• TASK DIRECTIONS
The output should consist solely of the line containing "The width and height of the screenshot is (477, 849)." and all lines after it through the final line of the entries below, reproduced exactly.

RECORDS SHOWN: Begin

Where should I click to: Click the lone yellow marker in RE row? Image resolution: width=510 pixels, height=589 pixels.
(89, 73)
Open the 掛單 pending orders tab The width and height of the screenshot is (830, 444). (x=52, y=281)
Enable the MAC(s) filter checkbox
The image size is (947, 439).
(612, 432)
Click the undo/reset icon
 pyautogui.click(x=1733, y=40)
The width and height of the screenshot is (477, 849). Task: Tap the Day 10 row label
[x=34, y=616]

RECORDS SHOWN: End

• TASK RESULT
The width and height of the screenshot is (477, 849). Task: Tap the Day 10 row label
[x=34, y=616]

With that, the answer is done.